Britney Spears And The Greatest Music Comebacks Of All Time

As recently as a year ago, most people expected Britney Spears to ultimately wind up the target of a massive, overly televised police car chase that would end with her driving her SUV off some overpass, Thelma & Louise style.

Or at least something equally dramatic.

The quickie marriage and annulment, the second quickie marriage and subsequent divorce, the child custody high jinks, the crotch shots, the other crotch shots, the shaved head—she was suffering, we now know, a literal mental breakdown on camera.

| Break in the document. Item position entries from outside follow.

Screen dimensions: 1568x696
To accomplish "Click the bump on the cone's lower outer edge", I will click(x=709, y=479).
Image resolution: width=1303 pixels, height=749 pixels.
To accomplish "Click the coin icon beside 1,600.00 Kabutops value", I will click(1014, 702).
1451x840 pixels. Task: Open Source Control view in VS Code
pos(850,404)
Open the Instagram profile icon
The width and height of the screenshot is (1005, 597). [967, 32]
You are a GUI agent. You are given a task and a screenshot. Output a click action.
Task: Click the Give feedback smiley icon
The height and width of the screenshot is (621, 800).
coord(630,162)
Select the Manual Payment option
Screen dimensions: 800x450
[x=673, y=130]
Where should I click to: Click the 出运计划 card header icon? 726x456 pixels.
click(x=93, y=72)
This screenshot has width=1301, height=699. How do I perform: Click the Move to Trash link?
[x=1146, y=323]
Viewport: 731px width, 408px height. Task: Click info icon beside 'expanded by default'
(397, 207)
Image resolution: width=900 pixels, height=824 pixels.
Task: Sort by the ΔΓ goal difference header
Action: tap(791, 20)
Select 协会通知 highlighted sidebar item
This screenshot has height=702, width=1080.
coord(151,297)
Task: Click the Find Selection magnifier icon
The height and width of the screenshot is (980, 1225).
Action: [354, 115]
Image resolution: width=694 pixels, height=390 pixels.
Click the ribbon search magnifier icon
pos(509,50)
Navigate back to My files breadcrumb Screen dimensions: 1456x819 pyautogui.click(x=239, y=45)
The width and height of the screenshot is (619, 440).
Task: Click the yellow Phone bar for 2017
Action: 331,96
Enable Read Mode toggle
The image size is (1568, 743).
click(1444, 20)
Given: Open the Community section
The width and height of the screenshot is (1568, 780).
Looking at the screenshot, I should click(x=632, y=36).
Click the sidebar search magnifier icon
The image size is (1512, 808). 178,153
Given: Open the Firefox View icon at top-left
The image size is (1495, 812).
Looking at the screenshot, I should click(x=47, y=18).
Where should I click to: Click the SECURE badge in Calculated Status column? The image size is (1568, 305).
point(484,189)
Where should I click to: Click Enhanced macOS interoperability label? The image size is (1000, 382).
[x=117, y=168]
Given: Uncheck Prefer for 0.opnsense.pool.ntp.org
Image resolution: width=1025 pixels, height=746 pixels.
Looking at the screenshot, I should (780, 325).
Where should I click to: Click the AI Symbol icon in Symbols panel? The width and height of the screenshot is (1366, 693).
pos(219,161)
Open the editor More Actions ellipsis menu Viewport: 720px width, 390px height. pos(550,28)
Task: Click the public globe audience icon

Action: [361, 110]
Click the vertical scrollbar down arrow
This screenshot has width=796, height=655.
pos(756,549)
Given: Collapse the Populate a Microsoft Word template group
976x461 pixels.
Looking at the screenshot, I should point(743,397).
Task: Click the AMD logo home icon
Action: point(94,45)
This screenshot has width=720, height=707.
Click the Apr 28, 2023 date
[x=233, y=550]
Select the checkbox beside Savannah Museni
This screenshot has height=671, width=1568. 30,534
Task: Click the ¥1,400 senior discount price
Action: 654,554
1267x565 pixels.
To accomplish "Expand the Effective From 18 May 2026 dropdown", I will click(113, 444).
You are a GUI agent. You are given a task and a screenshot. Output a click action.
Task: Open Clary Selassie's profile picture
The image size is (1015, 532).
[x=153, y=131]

Today, this all seems like a bad memory, thanks to the intervention of Daddy Spears. And now Britney the Pop Princess has returned from worse than death—kinda like Christ and Spock! To commemorate her impressive feat, we take a look back at some of the other greatest career resurrections in music history...

Elvis Presley, 1968

After years of steady career decline, Presley returned to the limelight with a hit television special referred to today as the '68 Comeback Special. This is because, without it, Presley would've died as the punch line to a bad joke. Instead, he OD'd on a toilet and will be hailed in perpetuity as the King of Rock 'n' Roll.

Johnny Cash, 1994

By the '90s, Cash's hard living had cost him a viable career. Then along came producing legend Rick Rubin, who helped him record a bare-bones collection of originals and, more fascinating, covers of songs by the likes of Danzig and Leonard Cohen. Cash won the Grammy for Best Contemporary Folk Album, saw his celebrity return and even had a biopic, Walk the Line, made about his life.

Tina Turner, 1984

After divorcing violent hubby Ike Turner in the '70s, Turner struggled to return to her former success as a rock star. That is, until 1984 when "What's Love Got to Do With It" was dropped on radio stations that had long ago dismissed her. The song skyrocketed to the top slot on the Billboard Hot 100, giving the 44-year-old singer her first No. 1 single and, to date, her biggest hit.

AC/DC, 1985

AC/DC had released six studio albums when lead singer Bon Scott died of, let's say, complications from a night of heavy drinking. Fans fully expected the remaining members of the band to throw in the towel, but five months later they returned to the studio with a new lead singer, Brian Johnson, and recorded Back in Black—believed by some number-crunchers to be the second-best-selling album of all time, with a staggering 42 million copies sold.

Meat Loaf, 1993

Released in 1977, Meat Loaf's Bat Out of Hell sold almost 40 million copies. Then came the obligatory drug addiction. And then the man who was born in Dallas as Marvin Lee Aday lost his voice while recording a follow-up. His later albums disappointed even more profoundly. But nobody could've expected the guy would return to his former glory when, in 1993, he released Bat Out of Hell II: Back Into Hell, which sold more than 15 million copies and scored him the Best Rock Vocal Performance Grammy the following year.

 
  • Dermot 07/20/2009 9:45:00 PM

    You're way off on the AC/DC Date. Back in Black came out when I was in High School. By 1985 I was nearly out of college.

  • ChrisU 03/27/2009 5:03:00 AM

    'Back in Black' was '81, I point that out because the comeback of 1985 was John Fogerty. The man dropped off the radar for 10 years. when 'The Old Man Down the Road' hit MTV-Wow! a camera follows a guitar cable down an old road as that familiar voice roars back. at one point you're teased as you see John in the distance crossing the road with his guitar - finally at the end the cable leads to Fogerty's guitar and there's the man! singing and picking and looks so great like he'd never been away.